You ended your post with a comment that "since there are a number of
different teachings, not all can be right." I agree; that is why we are
called upon to exercise both discrimination and tolerance, recognizing that
what we know is right *for us* may not be universally applicable.
>Attention to: Jim Meier
>>Date: Sun, 04 May 1997 06:35:58 EST
>>From: email@example.com (Jim Meier)
>>From: THEOS-L digest 1007
>>According to Bailey, the Wesak Festival is the 2nd of three full moon
>>festivals that make up the Higher Interlude cycle of the spiritual year.
>>The 1st is Easter (Aries) and the 3rd is this month's full moon of Gemini on
>>May 22nd. The 3rd Festival is also known as World Invocation Day, and the
>>idea of the three Spiritual Festivals (and the lesser festivals at the other
>>nine moons) is one of the main differences between the Bailey teachings and
>I wondered about some sentences in your letter, and stumbled over two.
>Those two sentences are:
>>(and the lesser festivals at the other nine moons)

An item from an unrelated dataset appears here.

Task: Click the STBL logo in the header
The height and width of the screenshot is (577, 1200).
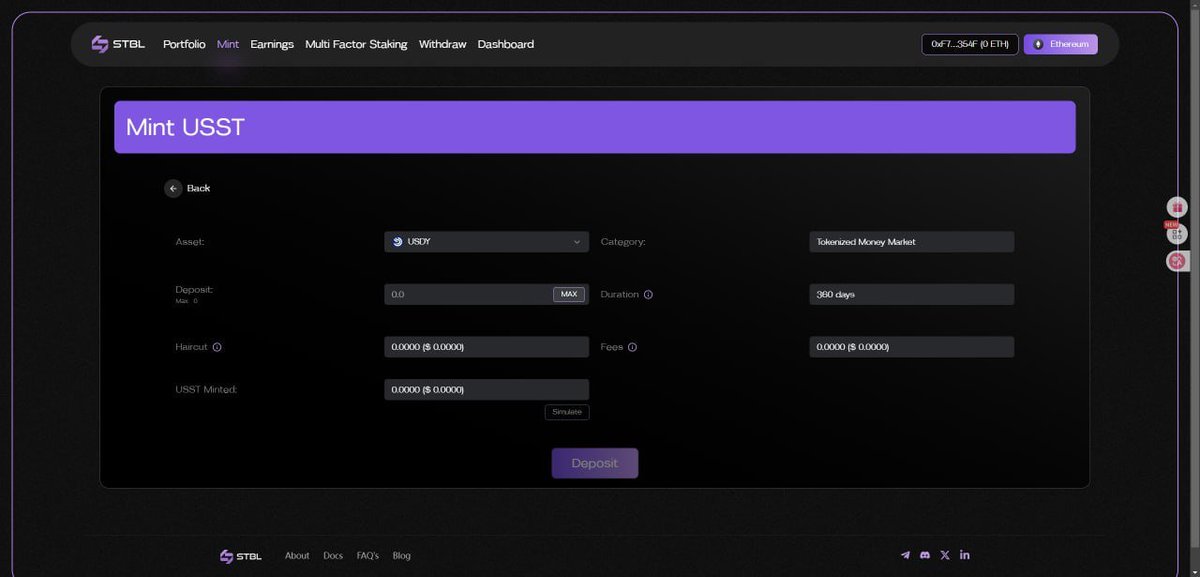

>Commenting on your text about the Festivals I can now see that I made a
>mistake by using the word "moved." I was thinking in Icelandic and the
>selected English word is not accurate for what I had in mind.

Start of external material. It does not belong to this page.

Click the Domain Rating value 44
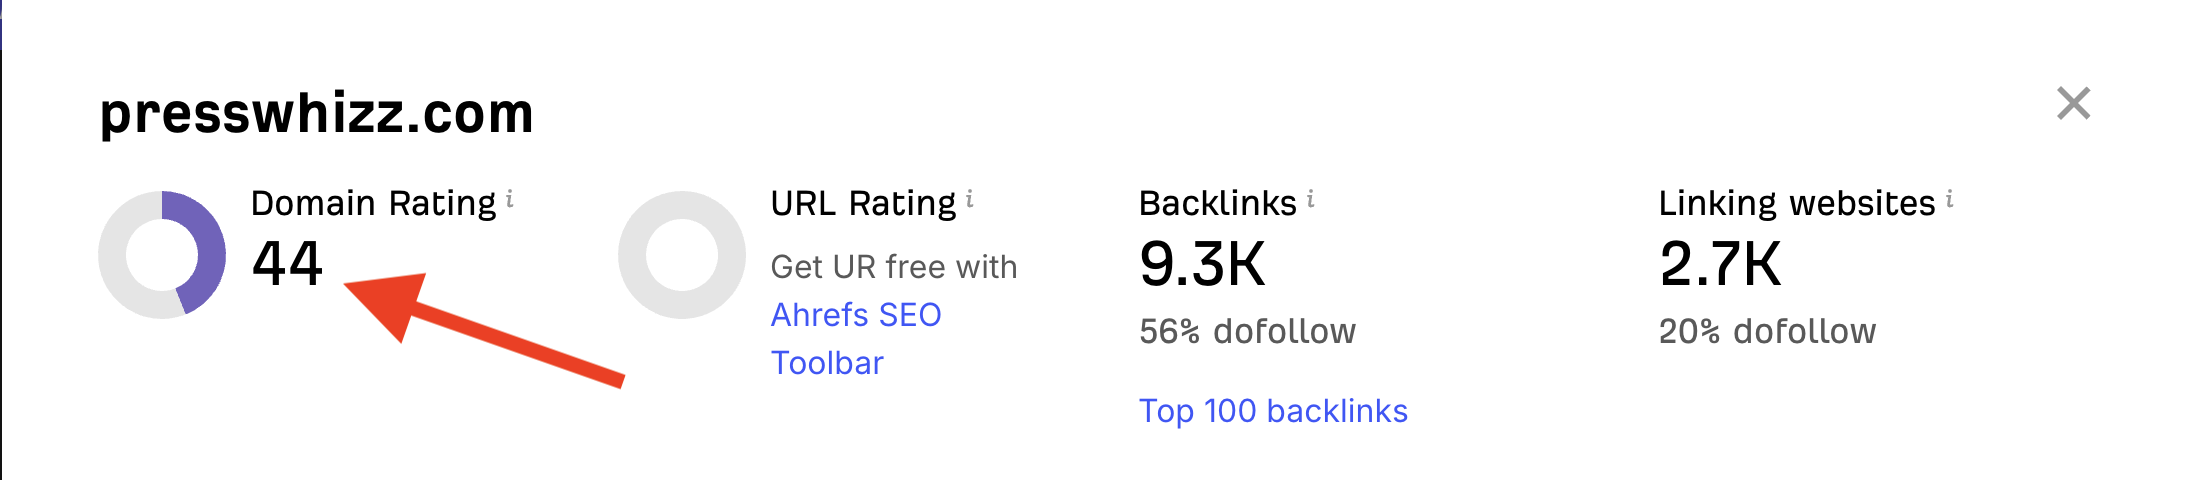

>I had in mind to remind us about the Cardinal Signs Festivals, and
>especially about The Winter Solstice Festival. The theory about the Cardinal
>Signs Festivals is well known to many students of Theosophy. And also; the
>theory of the full moon periods is well known.
>By my understanding, the greater Festivals do not depend on the cycles of
>Let us look at this again, and I will try to explain my mind.

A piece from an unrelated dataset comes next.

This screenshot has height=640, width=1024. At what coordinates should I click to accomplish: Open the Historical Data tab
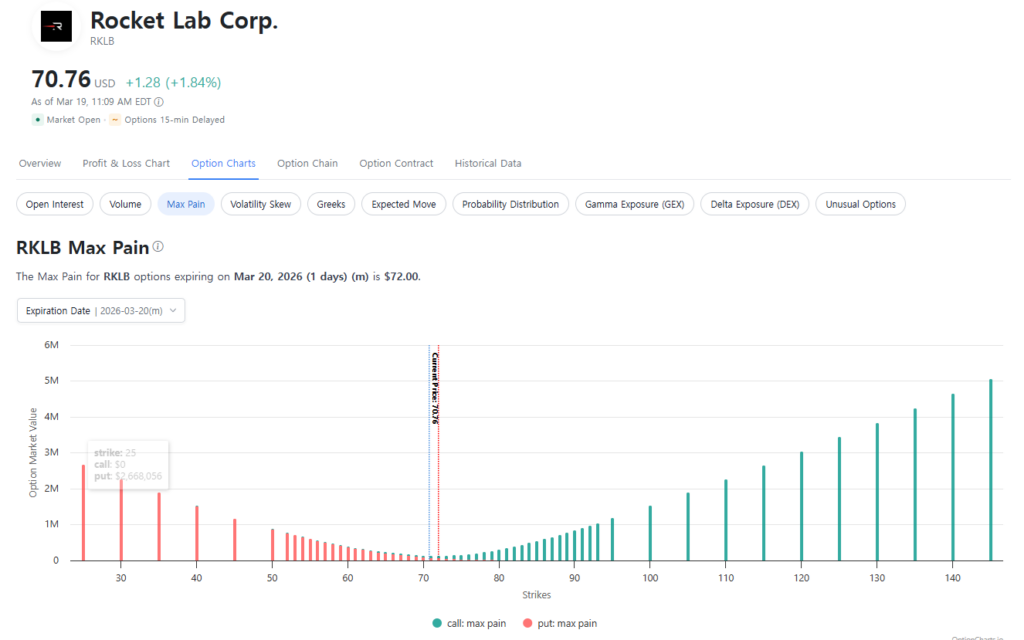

>By The Ancient Northern Cosmogony, the Winter Solstice Festival is believed
>to be the most spiritual of all the Great Festivals. It is believed to be
>the Great Event when The Sun God - The Solar Logos - looks into the lives
>men. Looks into the life of every man, wherever in the worlds that man may
>be. That is a blessing. That is the Holy gift, given to us every year at
>This great Festival of Love and Brotherhood is not connected with the period
>of full moon.
>At the Winter Solstice Festival, the other spiritual Festivals of the year,
>About the other sentence: >"orthodox" Theosophy.
>There is no >"orthodox" Theosophy -- it does not exist.
>Our understanding and presentation of Theosophy can be "orthodox."
>Persons and groups can be "orthodox."
>But Theosophy can not be limited by our limited understanding.
>Theosophy is a Way. It is a Pillar.
>Regarding the Festivals and the writings of Bailey.
>Are you certain that the Winter Solstice Festival is not introduced in those
>Can you look into this?
>One must have in mind that the writings of Bailey are of different quality.
>I recall, that at one time when I was looking into one of those books, I
>noticed the sentence: "notice that my first books are different." I am
>quotating to this sentence, from my memory.
>You see; A. Bailey wrote for a group - not only for one single person.
>Other Ashrams have presented "Teaching" in this century, through a number of
>books. On certain ideas there is a basic difference. Not can all be right.
>Let us therefore be careful when we decide on what is true.
>It is necessary to make a comparative study, free from biasness.